Na sessão da Câmara de Vereadores de ontem, diante da repercussão do caso, foi aprovada a criação de uma Comissão Especial de Investigação (CEI) para apurar denúncias e possíveis crimes ambientais na área da fábrica desativada. E amanhã será realizada uma reunião emergencial para encontrar uma solução para esse garimpo perigoso. O encontro deverá reunir, além do promotor público responsável pela área do Meio Ambiente, representantes da Prefeitura, Cetesb, Polícia Ambiental e o administrador da massa falida da empresa.

O desemprego e a falta de oportunidades têm levado nas últimas semanas um grande número de pessoas a garimpar a área no entorno da empresa. A atividade de “garimpeiros” no local teria começado há aproximadamente três meses e cerca de 20 pessoas trabalhariam no local diariamente. Os garimpeiros urbanos, de maneira geral, não usam qualquer equipamento apropriado para revolver a terra contaminada, o que pode lhes trazer sérios problemas de saúde.

Esse tipo de garimpo não chega a ser uma novidade em Sorocaba. Há muitos anos, em igual período de crise e alto desemprego, descobriram que boa parte da atual Vila Rica, às margens do rio Sorocaba, havia sido aterrada com escória dos fornos de uma siderúrgica existente nas proximidades e nesse material existiam muitas peças de metal. Como no terreno da Saturnia, muitas pessoas começaram a cavar a área em busca de peças de metal, um material muito menos nobre que o encontrado pelos garimpeiros da Vila Rica original, durante o ciclo do ouro, em Minas Gerais.

É urgente que se encontre uma solução para a área da antiga fábrica de baterias. Esse local precisa ser fechado de tal maneira que impeça a entrada dos “garimpeiros” e curiosos. Embora a procura de peças de chumbo possa render alguns reais, não se pode esquecer que aquele ambiente está perigosamente poluído. Uma inspeção realizada por técnicos da Cetesb constatou que existiam recipientes industriais no local contendo, possivelmente, ácido ou solução ácida e outros recipientes que eram utilizados na fabricação das baterias industriais e de submarino.

As lagoas construídas para a contenção de águas pluviais contamináveis estavam com água acumulada. Os recipientes já foram retirados e as lagoas aterradas recentemente.

Em Paulínia, polo petroquímico vizinho a Campinas, dezenas de ex-trabalhadores morreram por contaminação por substâncias cancerígenas nas antigas instalações de empresas que produziram agrotóxicos no local por mais de 20 anos. Parecer técnico encomendado pelo Ministério Público concluiu que houve “negligência, imperícia e imprudência” por parte das empresas.

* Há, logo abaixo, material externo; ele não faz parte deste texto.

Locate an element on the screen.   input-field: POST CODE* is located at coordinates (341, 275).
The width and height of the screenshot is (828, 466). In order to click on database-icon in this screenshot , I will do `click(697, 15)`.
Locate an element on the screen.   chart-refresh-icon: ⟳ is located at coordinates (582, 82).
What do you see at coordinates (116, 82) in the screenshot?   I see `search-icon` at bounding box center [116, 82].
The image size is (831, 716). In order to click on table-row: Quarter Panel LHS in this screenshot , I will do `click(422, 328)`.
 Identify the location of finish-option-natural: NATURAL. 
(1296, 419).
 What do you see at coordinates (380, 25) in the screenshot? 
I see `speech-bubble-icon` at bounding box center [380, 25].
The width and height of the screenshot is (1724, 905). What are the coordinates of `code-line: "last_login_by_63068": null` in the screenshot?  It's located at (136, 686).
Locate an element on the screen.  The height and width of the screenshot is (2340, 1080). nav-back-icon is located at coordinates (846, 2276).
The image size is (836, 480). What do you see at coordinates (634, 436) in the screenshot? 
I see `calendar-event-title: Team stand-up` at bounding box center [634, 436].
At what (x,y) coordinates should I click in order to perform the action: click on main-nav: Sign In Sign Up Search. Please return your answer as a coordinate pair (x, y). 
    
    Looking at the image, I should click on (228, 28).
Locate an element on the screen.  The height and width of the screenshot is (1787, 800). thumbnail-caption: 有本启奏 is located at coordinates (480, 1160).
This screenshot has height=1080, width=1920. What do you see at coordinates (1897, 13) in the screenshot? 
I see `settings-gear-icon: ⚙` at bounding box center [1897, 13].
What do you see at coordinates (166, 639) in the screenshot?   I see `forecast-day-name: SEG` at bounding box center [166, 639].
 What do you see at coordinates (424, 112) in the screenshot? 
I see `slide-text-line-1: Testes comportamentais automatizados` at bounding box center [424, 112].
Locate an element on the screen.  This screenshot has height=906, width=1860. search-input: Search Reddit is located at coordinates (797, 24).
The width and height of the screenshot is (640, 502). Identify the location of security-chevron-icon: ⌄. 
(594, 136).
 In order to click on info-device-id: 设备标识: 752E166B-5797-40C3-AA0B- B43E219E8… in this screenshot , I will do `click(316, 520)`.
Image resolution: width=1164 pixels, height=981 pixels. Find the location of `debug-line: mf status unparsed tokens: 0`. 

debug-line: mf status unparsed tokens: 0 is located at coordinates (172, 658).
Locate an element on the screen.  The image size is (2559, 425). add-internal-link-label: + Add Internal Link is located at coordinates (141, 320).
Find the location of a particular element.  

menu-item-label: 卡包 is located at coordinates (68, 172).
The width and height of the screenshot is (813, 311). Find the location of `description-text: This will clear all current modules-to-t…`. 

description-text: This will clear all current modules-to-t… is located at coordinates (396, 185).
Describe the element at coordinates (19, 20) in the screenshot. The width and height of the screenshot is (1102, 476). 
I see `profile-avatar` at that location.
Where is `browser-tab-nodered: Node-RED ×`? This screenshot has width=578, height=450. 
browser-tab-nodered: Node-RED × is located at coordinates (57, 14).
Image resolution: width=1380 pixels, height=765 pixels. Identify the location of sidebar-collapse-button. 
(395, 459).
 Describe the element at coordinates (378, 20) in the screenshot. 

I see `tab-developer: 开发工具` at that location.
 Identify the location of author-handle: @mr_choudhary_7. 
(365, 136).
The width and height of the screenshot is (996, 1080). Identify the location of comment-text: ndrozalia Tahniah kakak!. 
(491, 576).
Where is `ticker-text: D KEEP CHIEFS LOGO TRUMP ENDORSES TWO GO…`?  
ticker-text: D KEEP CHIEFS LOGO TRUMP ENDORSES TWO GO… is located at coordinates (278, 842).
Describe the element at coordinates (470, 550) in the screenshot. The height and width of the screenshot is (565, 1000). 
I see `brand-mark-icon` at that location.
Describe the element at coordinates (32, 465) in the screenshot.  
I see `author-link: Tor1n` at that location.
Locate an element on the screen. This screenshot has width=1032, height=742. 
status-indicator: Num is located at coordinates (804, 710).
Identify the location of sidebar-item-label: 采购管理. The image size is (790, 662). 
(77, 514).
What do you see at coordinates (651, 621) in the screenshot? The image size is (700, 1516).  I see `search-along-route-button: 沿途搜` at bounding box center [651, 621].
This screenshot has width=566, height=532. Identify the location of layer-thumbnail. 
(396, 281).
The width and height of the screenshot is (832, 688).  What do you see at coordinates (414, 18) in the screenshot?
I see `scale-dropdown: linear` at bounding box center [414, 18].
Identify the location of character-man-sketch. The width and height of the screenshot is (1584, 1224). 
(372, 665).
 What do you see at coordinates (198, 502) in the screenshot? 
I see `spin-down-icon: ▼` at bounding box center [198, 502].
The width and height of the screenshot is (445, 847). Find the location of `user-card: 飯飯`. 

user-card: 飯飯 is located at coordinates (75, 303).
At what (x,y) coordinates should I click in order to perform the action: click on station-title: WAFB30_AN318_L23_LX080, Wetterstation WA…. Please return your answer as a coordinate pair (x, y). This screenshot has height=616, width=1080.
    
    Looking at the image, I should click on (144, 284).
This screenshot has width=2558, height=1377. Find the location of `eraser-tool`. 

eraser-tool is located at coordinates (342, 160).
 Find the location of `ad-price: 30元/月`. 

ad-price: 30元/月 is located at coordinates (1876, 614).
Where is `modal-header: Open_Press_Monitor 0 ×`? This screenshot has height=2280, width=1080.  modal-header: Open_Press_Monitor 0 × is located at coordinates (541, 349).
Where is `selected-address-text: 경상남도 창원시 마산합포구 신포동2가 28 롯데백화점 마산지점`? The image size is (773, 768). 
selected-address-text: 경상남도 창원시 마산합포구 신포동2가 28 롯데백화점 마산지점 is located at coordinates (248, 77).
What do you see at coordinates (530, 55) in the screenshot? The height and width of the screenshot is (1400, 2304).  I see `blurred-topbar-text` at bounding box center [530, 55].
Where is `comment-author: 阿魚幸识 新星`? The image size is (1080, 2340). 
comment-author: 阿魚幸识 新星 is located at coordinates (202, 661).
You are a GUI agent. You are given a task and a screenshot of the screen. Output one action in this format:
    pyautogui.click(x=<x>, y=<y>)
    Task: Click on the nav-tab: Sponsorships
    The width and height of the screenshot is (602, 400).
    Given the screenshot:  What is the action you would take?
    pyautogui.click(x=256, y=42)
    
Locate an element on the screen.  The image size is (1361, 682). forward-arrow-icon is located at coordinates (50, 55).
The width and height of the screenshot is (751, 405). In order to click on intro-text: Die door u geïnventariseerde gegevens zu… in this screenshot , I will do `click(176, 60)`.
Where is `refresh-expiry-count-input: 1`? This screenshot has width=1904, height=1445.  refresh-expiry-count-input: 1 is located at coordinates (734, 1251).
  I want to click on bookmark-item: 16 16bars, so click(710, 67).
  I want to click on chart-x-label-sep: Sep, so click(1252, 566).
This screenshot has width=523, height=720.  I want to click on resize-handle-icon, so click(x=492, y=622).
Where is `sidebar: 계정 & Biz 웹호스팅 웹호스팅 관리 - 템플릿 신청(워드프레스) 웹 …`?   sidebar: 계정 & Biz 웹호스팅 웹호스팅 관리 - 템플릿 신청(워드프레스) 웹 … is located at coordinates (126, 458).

No caso de Sorocaba é preciso rigor na apuração dos fatos. É necessário descobrir qual é o grau de contaminação do solo por produtos tóxicos e se o lençol freático da região não foi comprometido. A suspeita de contaminação do solo e da água subterrânea na área é antiga e foi identificada na década de 1990. Os responsáveis pela empresa precisam reparar os danos ambientais que causaram ao município, aos moradores do entorno da fábrica e, eventualmente, a ex-funcionários da fábrica.